WHAT TO DO >> Arrange all of the data below into a numbered list, one line per item, and drop any blank lines.

------ RECORD EXTRACTS

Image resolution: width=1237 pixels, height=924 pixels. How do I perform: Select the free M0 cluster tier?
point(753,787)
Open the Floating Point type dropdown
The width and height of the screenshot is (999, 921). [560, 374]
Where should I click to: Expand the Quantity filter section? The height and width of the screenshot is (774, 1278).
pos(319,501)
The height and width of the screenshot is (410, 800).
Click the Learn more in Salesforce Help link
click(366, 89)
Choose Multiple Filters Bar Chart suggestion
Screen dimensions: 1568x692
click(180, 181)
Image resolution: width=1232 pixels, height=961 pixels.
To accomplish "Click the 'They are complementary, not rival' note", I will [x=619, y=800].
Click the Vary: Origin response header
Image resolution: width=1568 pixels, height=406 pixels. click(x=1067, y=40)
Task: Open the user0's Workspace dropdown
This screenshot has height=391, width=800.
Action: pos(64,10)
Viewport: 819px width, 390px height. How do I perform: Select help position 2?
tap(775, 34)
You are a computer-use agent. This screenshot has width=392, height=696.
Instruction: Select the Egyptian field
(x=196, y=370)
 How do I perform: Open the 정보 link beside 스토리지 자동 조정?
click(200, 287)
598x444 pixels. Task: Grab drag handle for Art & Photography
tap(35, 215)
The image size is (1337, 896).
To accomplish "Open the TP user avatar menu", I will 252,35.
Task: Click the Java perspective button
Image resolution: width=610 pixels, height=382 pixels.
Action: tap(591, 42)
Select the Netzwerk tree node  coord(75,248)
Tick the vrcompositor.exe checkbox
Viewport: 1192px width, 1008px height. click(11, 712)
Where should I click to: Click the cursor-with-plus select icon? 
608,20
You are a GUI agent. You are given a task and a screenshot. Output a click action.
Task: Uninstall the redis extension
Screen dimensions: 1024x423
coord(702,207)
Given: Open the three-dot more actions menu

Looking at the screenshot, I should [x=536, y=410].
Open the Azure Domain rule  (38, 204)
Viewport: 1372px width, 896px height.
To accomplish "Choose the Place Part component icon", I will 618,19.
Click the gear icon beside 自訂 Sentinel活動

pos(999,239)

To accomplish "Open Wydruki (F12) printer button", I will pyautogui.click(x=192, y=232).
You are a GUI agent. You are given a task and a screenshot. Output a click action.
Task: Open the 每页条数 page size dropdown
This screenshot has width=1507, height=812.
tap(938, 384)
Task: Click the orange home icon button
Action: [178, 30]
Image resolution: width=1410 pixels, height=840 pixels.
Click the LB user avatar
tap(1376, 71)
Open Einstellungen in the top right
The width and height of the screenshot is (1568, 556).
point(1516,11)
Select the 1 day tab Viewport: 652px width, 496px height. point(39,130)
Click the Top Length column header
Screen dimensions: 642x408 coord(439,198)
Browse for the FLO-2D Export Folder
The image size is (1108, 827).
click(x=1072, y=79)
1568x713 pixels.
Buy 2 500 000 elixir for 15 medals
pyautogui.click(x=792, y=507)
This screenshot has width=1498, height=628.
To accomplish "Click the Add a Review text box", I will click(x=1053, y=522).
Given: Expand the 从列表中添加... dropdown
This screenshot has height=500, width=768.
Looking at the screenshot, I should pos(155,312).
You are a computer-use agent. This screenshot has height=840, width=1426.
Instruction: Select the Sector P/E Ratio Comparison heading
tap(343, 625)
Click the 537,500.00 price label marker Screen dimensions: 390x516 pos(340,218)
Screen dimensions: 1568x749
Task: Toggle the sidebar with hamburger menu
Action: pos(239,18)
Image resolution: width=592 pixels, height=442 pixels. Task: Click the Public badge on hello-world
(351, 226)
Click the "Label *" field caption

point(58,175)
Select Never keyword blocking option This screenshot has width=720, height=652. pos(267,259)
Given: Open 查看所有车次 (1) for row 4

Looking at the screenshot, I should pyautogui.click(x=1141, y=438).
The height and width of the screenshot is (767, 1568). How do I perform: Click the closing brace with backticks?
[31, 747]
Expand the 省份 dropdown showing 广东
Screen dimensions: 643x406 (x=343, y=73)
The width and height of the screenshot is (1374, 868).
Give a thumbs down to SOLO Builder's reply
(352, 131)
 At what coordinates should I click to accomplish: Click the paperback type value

------------

TASK RESULT >>
1. Image resolution: width=1237 pixels, height=924 pixels. How do I perform: Select the free M0 cluster tier?
2. point(753,787)
3. Open the Floating Point type dropdown
4. The width and height of the screenshot is (999, 921). [560, 374]
5. Where should I click to: Expand the Quantity filter section? The height and width of the screenshot is (774, 1278).
6. pos(319,501)
7. The height and width of the screenshot is (410, 800).
8. Click the Learn more in Salesforce Help link
9. click(366, 89)
10. Choose Multiple Filters Bar Chart suggestion
11. Screen dimensions: 1568x692
12. click(180, 181)
13. Image resolution: width=1232 pixels, height=961 pixels.
14. To accomplish "Click the 'They are complementary, not rival' note", I will [x=619, y=800].
15. Click the Vary: Origin response header
16. Image resolution: width=1568 pixels, height=406 pixels. click(x=1067, y=40)
17. Task: Open the user0's Workspace dropdown
18. This screenshot has height=391, width=800.
19. Action: pos(64,10)
20. Viewport: 819px width, 390px height. How do I perform: Select help position 2?
21. tap(775, 34)
22. You are a computer-use agent. This screenshot has width=392, height=696.
23. Instruction: Select the Egyptian field
24. (x=196, y=370)
25.  How do I perform: Open the 정보 link beside 스토리지 자동 조정?
26. click(200, 287)
27. 598x444 pixels. Task: Grab drag handle for Art & Photography
28. tap(35, 215)
29. The image size is (1337, 896).
30. To accomplish "Open the TP user avatar menu", I will 252,35.
31. Task: Click the Java perspective button
32. Image resolution: width=610 pixels, height=382 pixels.
33. Action: tap(591, 42)
34. Select the Netzwerk tree node  coord(75,248)
35. Tick the vrcompositor.exe checkbox
36. Viewport: 1192px width, 1008px height. click(11, 712)
37. Where should I click to: Click the cursor-with-plus select icon? 
38. 608,20
39. You are a GUI agent. You are given a task and a screenshot. Output a click action.
40. Task: Uninstall the redis extension
41. Screen dimensions: 1024x423
42. coord(702,207)
43. Given: Open the three-dot more actions menu
44. Looking at the screenshot, I should [x=536, y=410].
45. Open the Azure Domain rule  (38, 204)
46. Viewport: 1372px width, 896px height.
47. To accomplish "Choose the Place Part component icon", I will 618,19.
48. Click the gear icon beside 自訂 Sentinel活動
49. pos(999,239)
50. To accomplish "Open Wydruki (F12) printer button", I will pyautogui.click(x=192, y=232).
51. You are a GUI agent. You are given a task and a screenshot. Output a click action.
52. Task: Open the 每页条数 page size dropdown
53. This screenshot has width=1507, height=812.
54. tap(938, 384)
55. Task: Click the orange home icon button
56. Action: [178, 30]
57. Image resolution: width=1410 pixels, height=840 pixels.
58. Click the LB user avatar
59. tap(1376, 71)
60. Open Einstellungen in the top right
61. The width and height of the screenshot is (1568, 556).
62. point(1516,11)
63. Select the 1 day tab Viewport: 652px width, 496px height. point(39,130)
64. Click the Top Length column header
65. Screen dimensions: 642x408 coord(439,198)
66. Browse for the FLO-2D Export Folder
67. The image size is (1108, 827).
68. click(x=1072, y=79)
69. 1568x713 pixels.
70. Buy 2 500 000 elixir for 15 medals
71. pyautogui.click(x=792, y=507)
72. This screenshot has width=1498, height=628.
73. To accomplish "Click the Add a Review text box", I will click(x=1053, y=522).
74. Given: Expand the 从列表中添加... dropdown
75. This screenshot has height=500, width=768.
76. Looking at the screenshot, I should pos(155,312).
77. You are a computer-use agent. This screenshot has height=840, width=1426.
78. Instruction: Select the Sector P/E Ratio Comparison heading
79. tap(343, 625)
80. Click the 537,500.00 price label marker Screen dimensions: 390x516 pos(340,218)
81. Screen dimensions: 1568x749
82. Task: Toggle the sidebar with hamburger menu
83. Action: pos(239,18)
84. Image resolution: width=592 pixels, height=442 pixels. Task: Click the Public badge on hello-world
85. (351, 226)
86. Click the "Label *" field caption
87. point(58,175)
88. Select Never keyword blocking option This screenshot has width=720, height=652. pos(267,259)
89. Given: Open 查看所有车次 (1) for row 4
90. Looking at the screenshot, I should pyautogui.click(x=1141, y=438).
91. The height and width of the screenshot is (767, 1568). How do I perform: Click the closing brace with backticks?
92. [31, 747]
93. Expand the 省份 dropdown showing 广东
94. Screen dimensions: 643x406 (x=343, y=73)
95. The width and height of the screenshot is (1374, 868).
96. Give a thumbs down to SOLO Builder's reply
97. (352, 131)
98.  At what coordinates should I click to accomplish: Click the paperback type value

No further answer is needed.